The Biden administration is considering reducing tariffs on photovoltaic (PV) modules from Mexico, although a final decision has not yet been made. For a long time, U.S. PV deployment has been highly dependent on cheap foreign-made equipment. As a result, the U.S. government has been trying to cultivate a domestic clean energy manufacturing industry while not affecting domestic PV deployment.

During Trump's first term in office, the U.S. imposed tariffs on imported solar cells and modules in early 2018, which Biden extended until February 6, 2026, with the tariff level set at 14 percent for most of next year.

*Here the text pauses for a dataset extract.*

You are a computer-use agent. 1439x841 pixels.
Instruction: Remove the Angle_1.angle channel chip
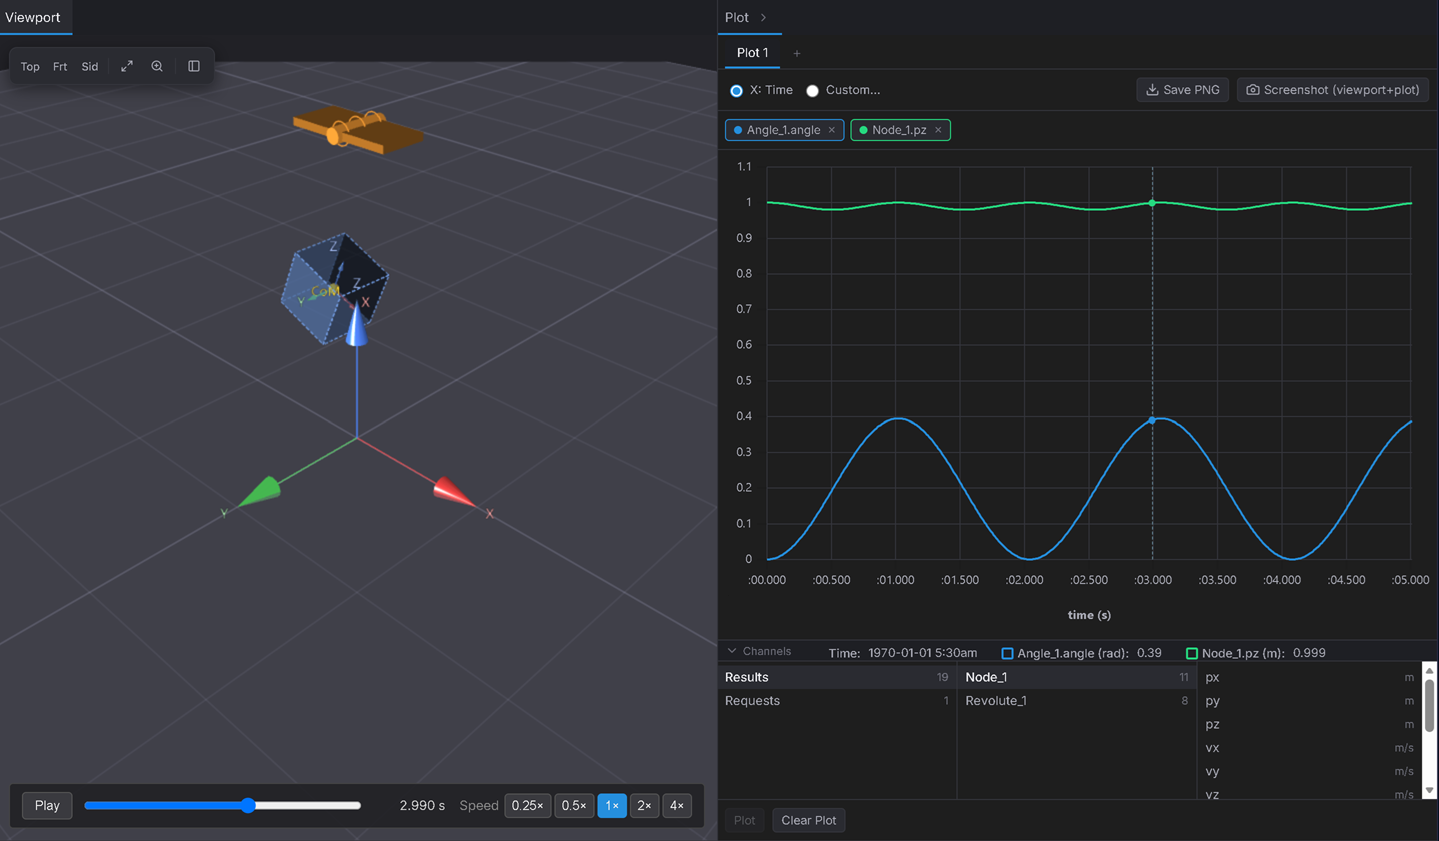click(x=831, y=130)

While the U.S. exempted Canadian products two years ago, it did not exempt Mexico again after concluding that Mexican exports would severely harm domestic PV manufacturers.

The tariff exemptions currently under consideration would effectively reverse this situation, potentially increasing U.S.' imports of solar products and giving an advantage to Mexico's leading PV module supplier, Maxeon, which is controlled by China's TCL Zhonghuan New Energy Technology Co. and whose plant in Mexico produces 2.5 GW of PV modules annually, or roughly 93 percent of Mexico's total capacity.

However, even if the Biden government exempted tariffs for Mexico's PV modules, the sustainability of the policy is still in doubt. The president-elect Trump has threatened to impose 25 percent tariffs on Mexico to combat illegal immigration and drug offenses. For the PV enterprises going to Mexico, they should always pay attention to the changes of U.S.' tariff policy and make adjustments of the production layout in a timely manner.